Read: Hardik Pandya, Rahul KL served notice by Indian cricket board over misogynistic comments

But it doesn’t end there. The director continues to be problematic, this time due to his tone-deaf remarks regarding one of his films.

In an interview with Huffington Post, the film-maker was asked if there was anything he’d like to change about his past films. He replied saying he has a problem with all his movies except Ae Dil Hai Mushkil, which stars Ranbir Kapoor and Anushka Sharma in lead roles. Johar said he wanted to make the movie because it was very personal to him and wanted to deal with the injury caused by heartbreak.

Speaking of the film’s ending, he stated, “The last track met with many polarised responses and rightfully so, but I was like she (Sharma’s character Alizeh who doesn’t reciprocate Kapoor’s character Ayan’s feelings) didn’t love him, she has to die. I wrote this character. He loved her so crazily. She could’ve loved him back, why couldn’t she? So she got cancer and she died.”

Johar’s response took the interviewee by surprise as well and he asked if he was punishing Alizeh for not reciprocating the same kind of feelings. To which the film-maker replied, “She got punished, I wrote it. A film-maker is a God, you write, you create and you destroy. How is it problematic? He was not inappropriate with her.”

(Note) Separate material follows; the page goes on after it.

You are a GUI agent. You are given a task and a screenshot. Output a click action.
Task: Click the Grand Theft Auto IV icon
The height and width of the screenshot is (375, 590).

Read:It’s been two years since ‘Ae Dil Hai Mushkil’ and we’re still not over how Fawad Khan was sidelined

Recalling a scene from Ae Dil Hai Mushkil where Ayan gets physically aggressive with Alizeh, Johar clarified, “I didn’t look at it like that, to me he was just a puppy who was in love and it’s not like she didn’t love him. She just didn’t love him in the way that he wanted her to love him. About the physical aggression, I apologise. That is not something I had thought of earlier and I should have. But I am not going to be apologetic about his relentlessness and his love, because he loved her even after she was gone. He never stopped loving her.”

For someone who claims to be a feminist, Johar’s comments have caused an uproar, and right so. He’s essentially saying that if someone doesn’t love you back, they have to be punished.

His problematic comments speak volumes about issues pertaining to consent, especially since the movie shows a woman rejecting a man. Johar makes it seem like consent means nothing to a man, while the rest of the world is still dealing with and trying to learn about consent and the repercussions of not understanding it.

At a time when the #MeToo movement is calling out lecherous men who sexually abuse women and men, one would expect someone like Johar to take a stand and raise a voice against such predatory behaviour. But instead, the film-maker is making matters worse by basically saying: “If a girl doesn’t love you back, she deserves to die.”

Such statements encourage entitlement that many people men feel they have over women, which in some cases leads to violence. How many times have you read in the news that a man killed a woman because she said turned down his marriage proposal? Or threw acid on a girl walking to her university because she was not interested in him? Or the recent case of Khadija Siddiqui, where she was stabbed 23 times by a man from her class after she turned down his marriage proposal?

Read:‘Koffee With Karan’ teasers continue to make us cringe

Johar already has a history of introducing problematic characters through his movies. Kuch Kuch Hota Hai showed Anjali (played by Kajol) leaving her fiancé and seeking validation from Rahul (Shah Rukh Khan) whom she apparently wasn’t “pretty enough” for in the first place. This pattern was repeated in Yeh Jawaani Hai Deewani, in which Ranbir finally noticed Deepika after another man showed interest in her. I mean, come on.

One would still be willing to look past these examples, but Ae Dil Hai Mushkil takes the cake in showcasing male privilege and entitlement, and Karan Johar quite frankly should be apologising for it, and for his statements.